Although the simplicity of the “immigration surplus” approach is attractive, the implicit assumptions are numerous, and it is well-understood by economists that this is not a full reckoning of immigration’s influence on the economy. For example, the approach does not differentiate between different kinds of workers (by skill, experience or nativity) and does not allow for an endogenous and positive capital market response to the change in labor supply.
Because immigration changes the mix of factors in the economy, it may influence the pattern of factor prices, which in turn may induce endogenous changes in other factor supplies. Moreover, implicit in the surplus calculation is an assumed negative effect on average wages for natives –an effect that is difficult to detect in empirical studies of the U.S. wage structure.

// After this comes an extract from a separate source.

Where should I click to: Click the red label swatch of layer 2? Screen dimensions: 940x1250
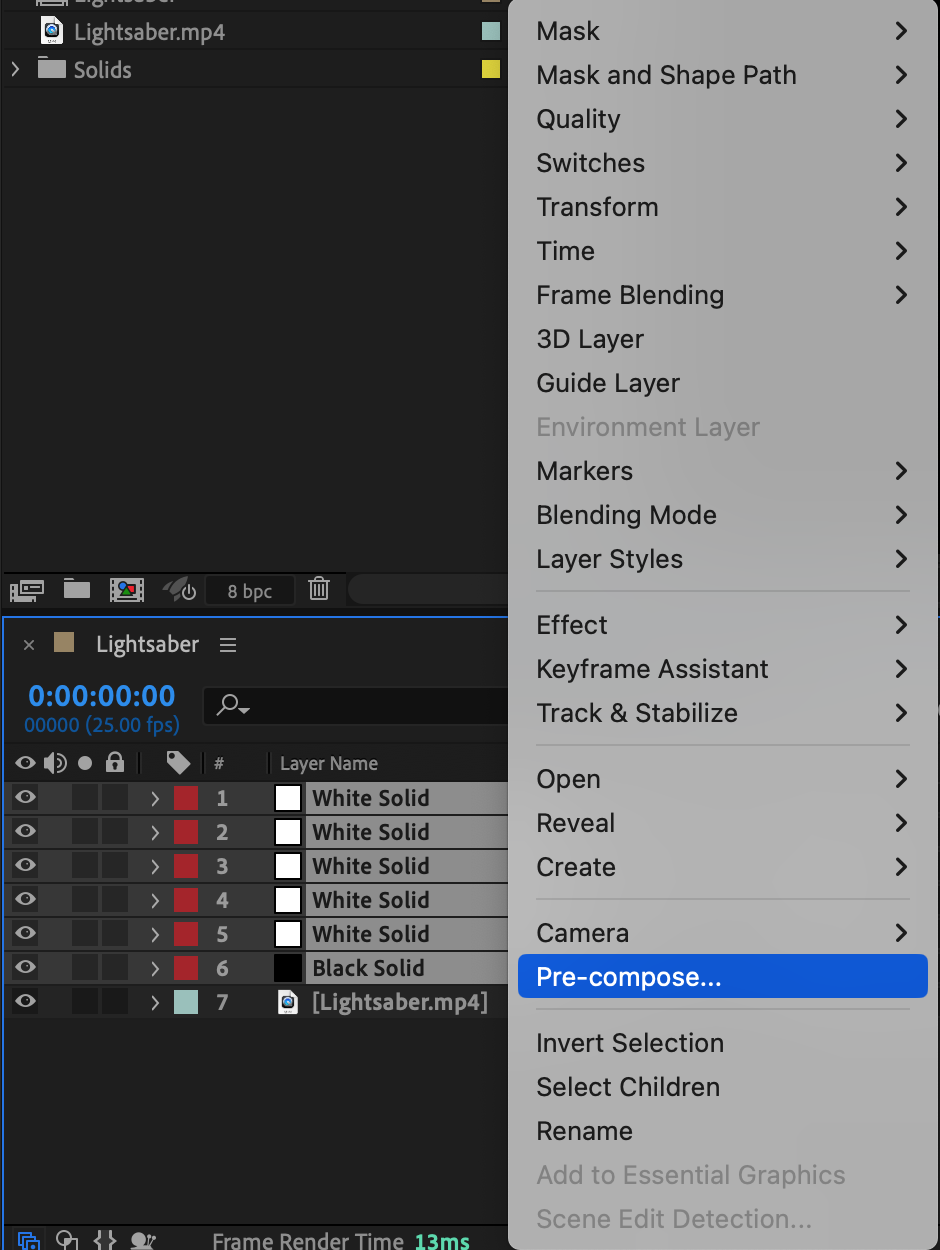(186, 832)
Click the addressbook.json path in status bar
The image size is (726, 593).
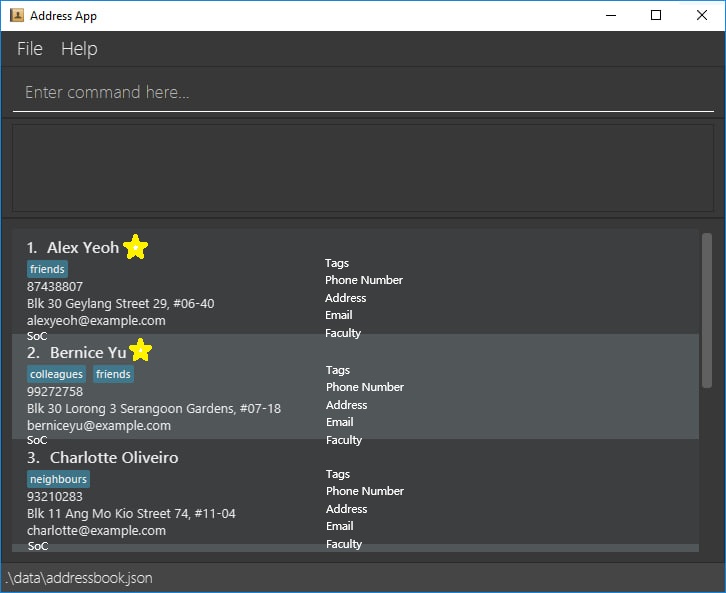click(79, 578)
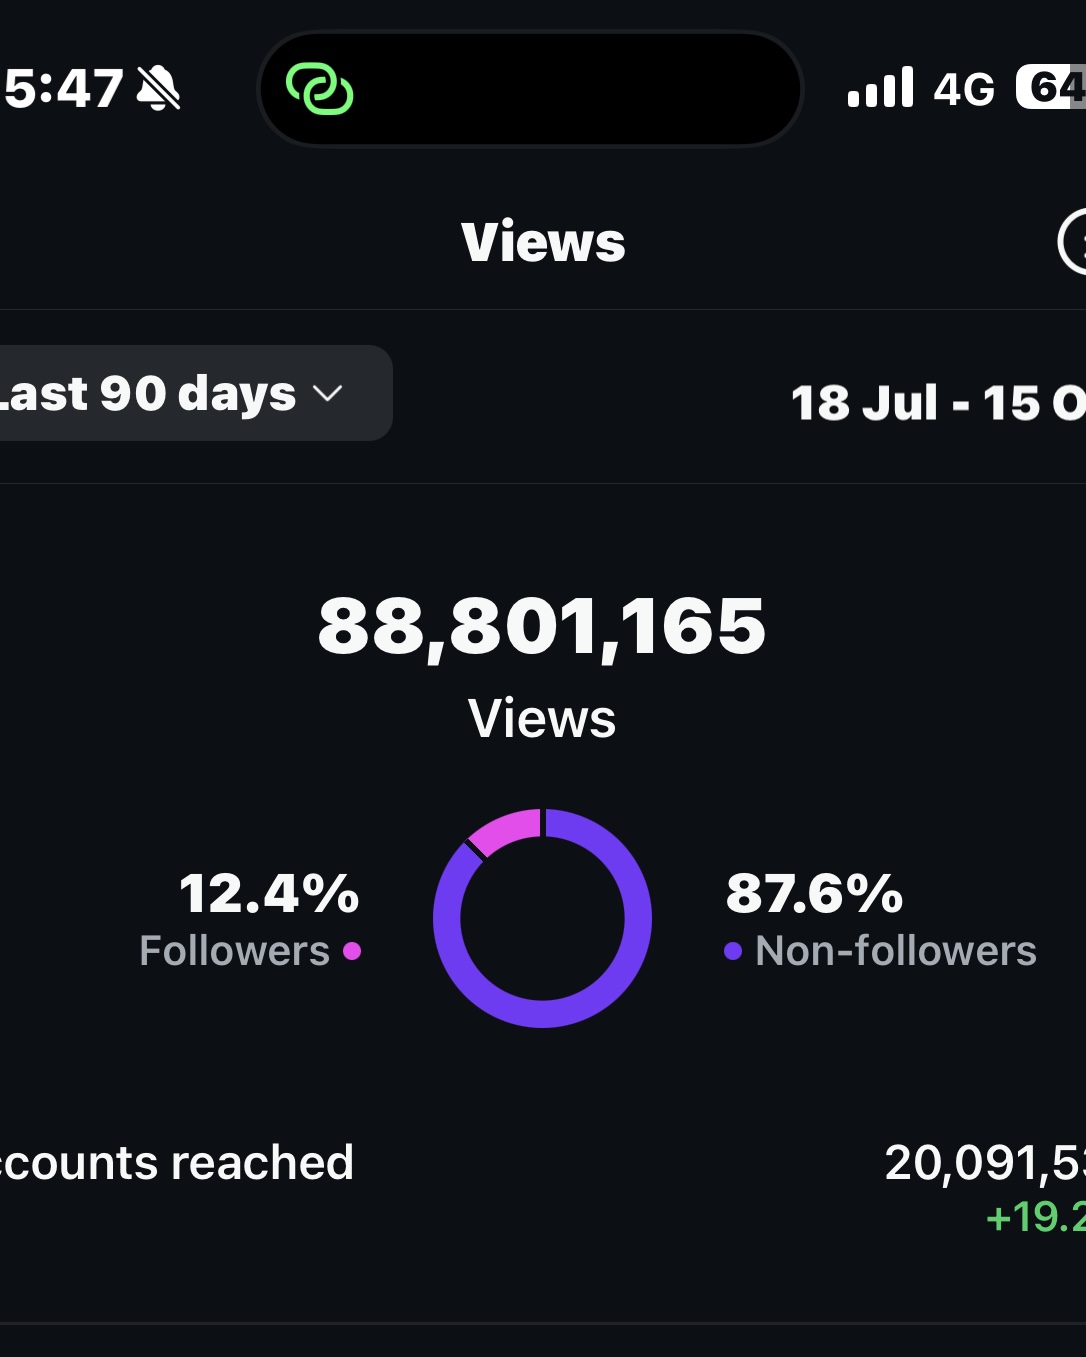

A more complex approach to measuring the influence of immigration on natives’ income differentiates workers by skill, nativity, and experience and also allows for a capital accumulation response to changes in the supply of labor. In this scenario complementarities from immigrant workers are allowed to accrue to native workers. A recent paper by Ottaviano and Peri (2006) takes such an approach to measuring the wage effects of immigration and concludes that immigration since 1990 has boosted the average wage of natives by between 0.7% and 1.8% depending on the assessment’s timeframe – the effect is more positive when the capital stock has had time to adjust.4 Fully 90% of US native-born workers are estimated to have gained from immigration. Multiplying the average percentage gains by the total wages of US natives suggests that annual wage gains from immigration are between $30 billion and $80 billion.5
In both approaches described above, natives benefit from immigration because the complementarities associated with immigrants outweigh any losses from added labor market competition. Rather than focusing on average effects, special attention could be paid to the wellbeing of the least-skilled natives. The number of natives with less than a high school degree has declined over time, which is one reason less-skilled immigrants have been drawn into the US labor force to fill relatively low-paying jobs. Even so, based on Chart 1, one might expect the remaining least-skilled natives to face labor market competition from immigrants.6 Evidence on this issue is mixed. Studies often find small negative effects of immigration on the wages of low-skilled natives, and even the comparatively large estimate reported in Borjas (2003) is under 10% for immigration over a 20 year period.7 The difficulties faced by high school dropouts are a serious policy concern, but it is safe to conclude that immigration is not a central cause of those difficulties, nor is reducing immigration a well-targeted way to help these low-wage natives.
• Conclusion: Immigrants increase the economy’s total output, and natives share in part of that increase because of complementarities in production. Different approaches to estimating natives’ total income gains from immigration yield figures over $30 billion per year. Sharply reducing immigration would be a poorly-targeted and inefficient way to assist low-wage Americans.